CWE carnegie wave energy limited

CrazyDave There always comes a point in a development series...

  1. 1,225 Posts.
    CrazyDave

    There always comes a point in a development series where management has to say, ‘this is the model we will market, this is our commercial unit’. Much deliberation has to go into such a decision. Failsafe systems have to be devised to ensure that the generated power is in fact reliable. Any significant failure at this point could produce such bad publicity that it could wipe out the company. CWE has worked very hard towards putting failsafe systems in place on its C5s. (It has not publicised most of this information.) Commercial also means likely to generate a profit and units smaller than the C6 were unlikely to do that.

    The location selected for a wave farm has to have a suitable wave climate. A mere 20% capacity factor would render the project useless. The actual acceptable figure would also depend on the cost of the plant, ultimately in M$ per MW. Many people, including readers here, seem to think that wherever you see waves while standing on a beach you can have a wave farm. To a good approximation you can dismiss all equatorial regions on the planet for commercial wave power generation purposes. You need a consistent swell of significant amplitude, not mere surface waves. For this you need persistent winds and sufficient depth to build up amplitude. Once such locations are established the swells are very predictable to several days in advance which is much better than the fickle nature of winds. This kind of predictability and lead time allows for good integration with other forms of energy generation.


    Wave plants are very expensive. They require inbuilt protection against the 1000 year storm while harvesting only an average power output. This explains why there are no commercial wave plants in the world thus far. But necessity is the mother of invention. CWE is one of the companies that has been gingerly stepping forward, solved many problems, and has successfully produced a working array of C5s which is a major achievement.

    Part of commercialisation is the ability to say to customers, this is the energy it can produce under these conditions, and in untoward conditions you will be protected by such and such. In case of major component failure a C6 unit can be removed and towed to harbour in less than 6 hours. (Not in 2 to 3 months.) CWE has been in process of determining such routine procedures.

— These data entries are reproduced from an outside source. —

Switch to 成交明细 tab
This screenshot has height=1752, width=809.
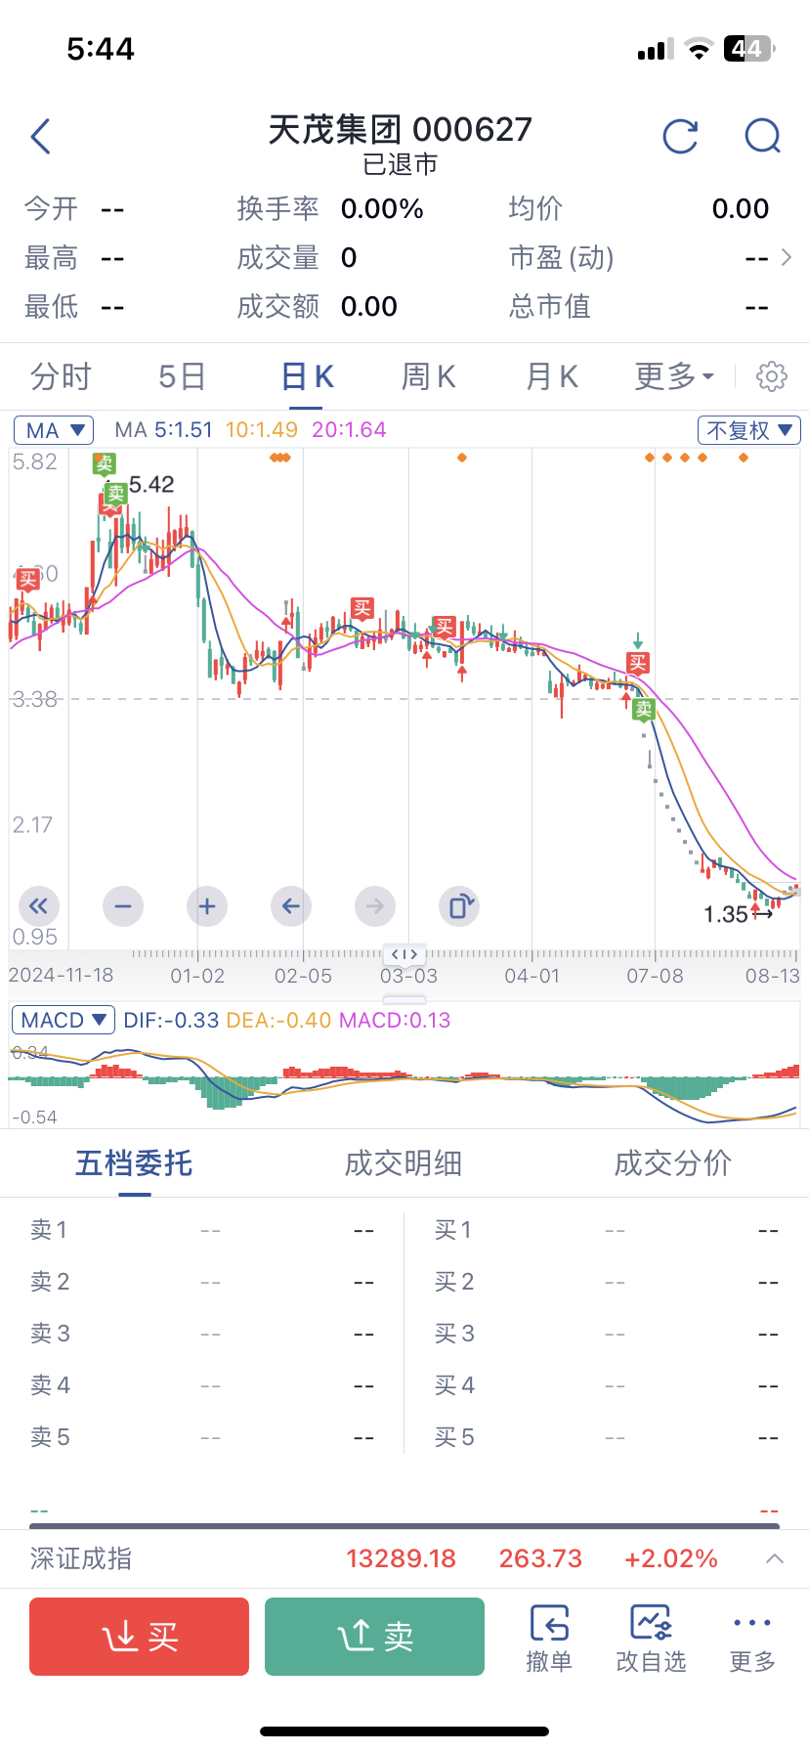pyautogui.click(x=404, y=1163)
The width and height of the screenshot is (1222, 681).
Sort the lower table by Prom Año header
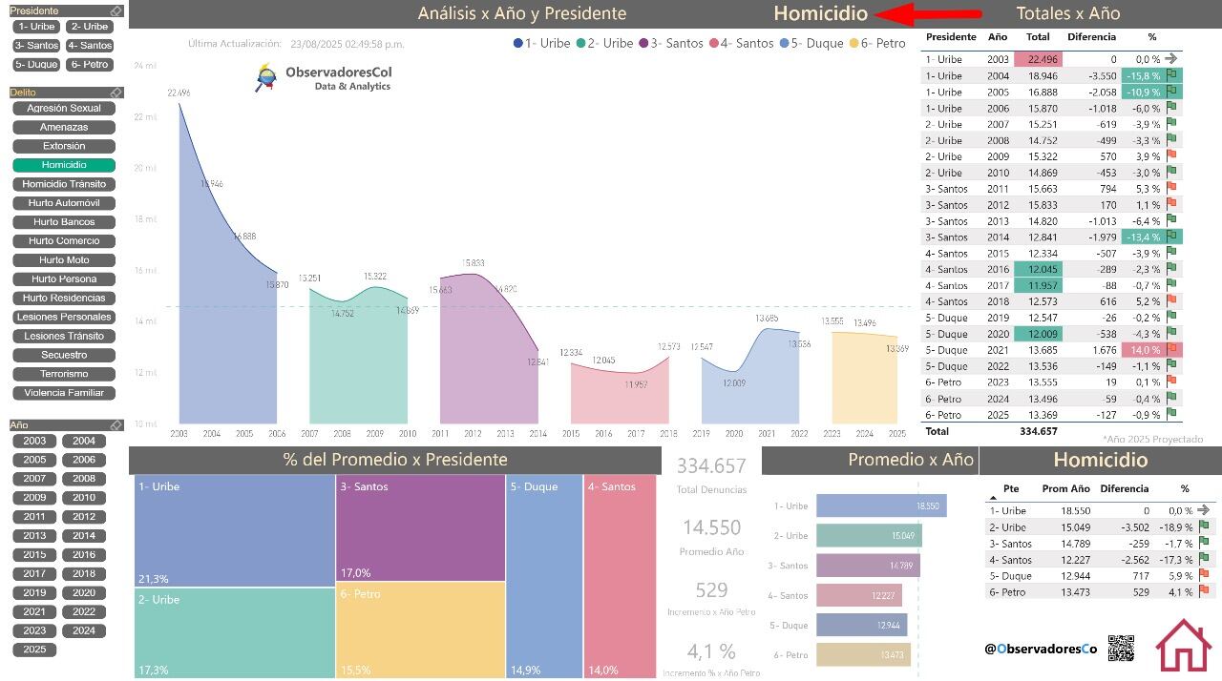coord(1066,488)
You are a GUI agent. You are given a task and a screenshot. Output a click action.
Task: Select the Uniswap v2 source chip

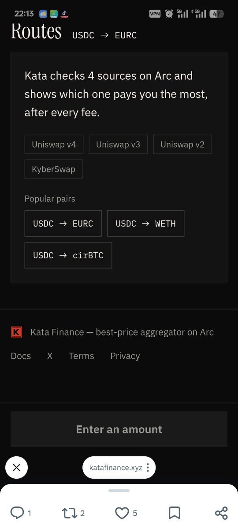[182, 145]
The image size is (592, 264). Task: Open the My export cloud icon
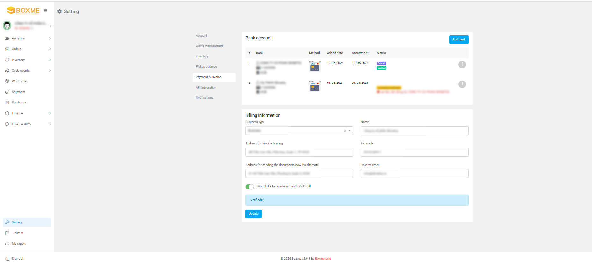pos(7,244)
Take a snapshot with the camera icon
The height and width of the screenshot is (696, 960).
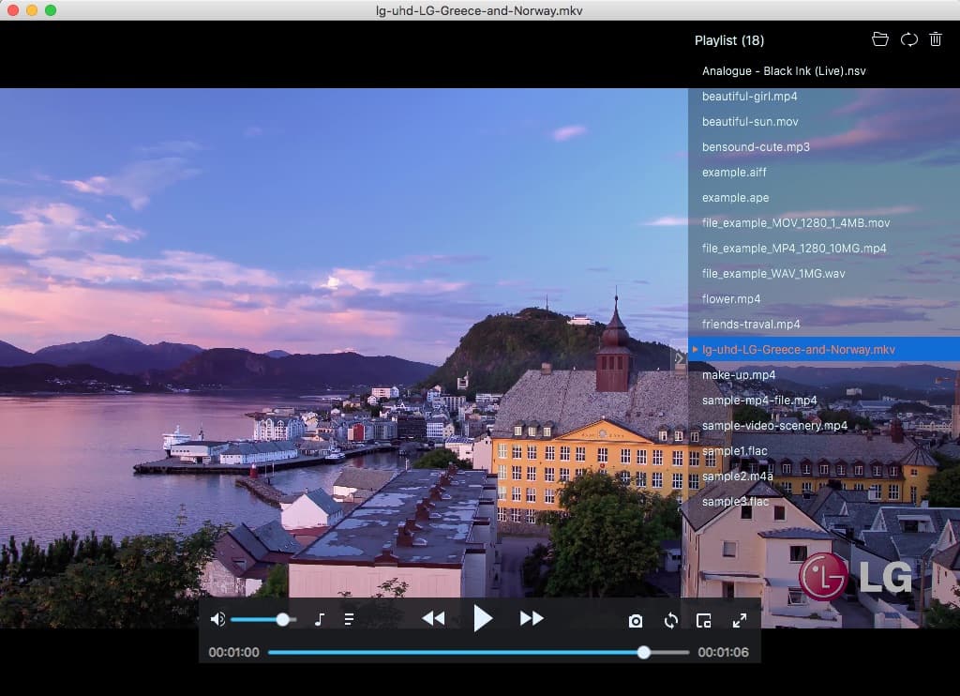pos(636,620)
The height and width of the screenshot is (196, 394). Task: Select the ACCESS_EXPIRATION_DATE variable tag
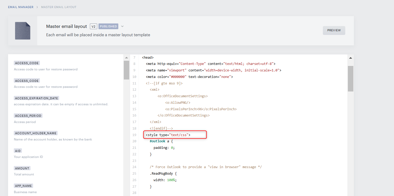tap(36, 98)
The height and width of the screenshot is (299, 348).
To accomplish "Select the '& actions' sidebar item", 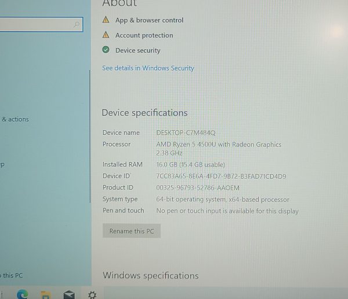I will click(15, 119).
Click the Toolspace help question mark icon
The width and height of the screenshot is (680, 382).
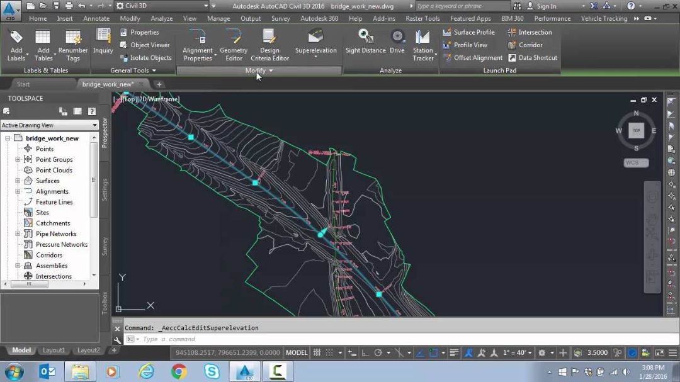coord(91,111)
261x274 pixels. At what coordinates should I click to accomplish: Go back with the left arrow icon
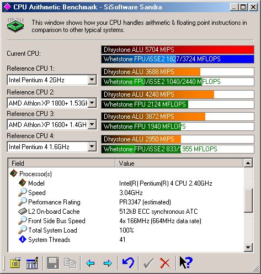coord(90,263)
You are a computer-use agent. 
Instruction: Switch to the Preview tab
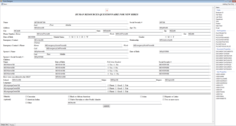[12, 125]
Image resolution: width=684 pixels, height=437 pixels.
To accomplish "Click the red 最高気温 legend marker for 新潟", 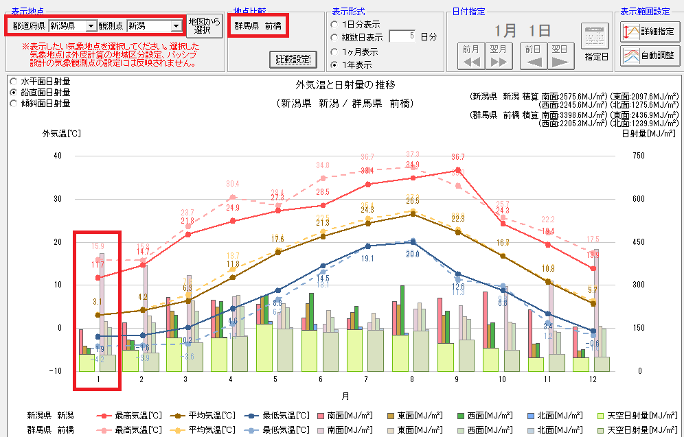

It has been its own worst enemy in time past when it used the weather as an excuse for delaying certain progress. The Reunion Is one example when for years CWE blamed the weather for non-deployment of the C4 and shareholders were gullible enough to accept that.

    If you have heard me saying these things before please excuse the repetition. The laws of nature are still the same. We are impatient. CWE has the task of producing a C6 that is cheap, lasts for decades, and makes us all rich.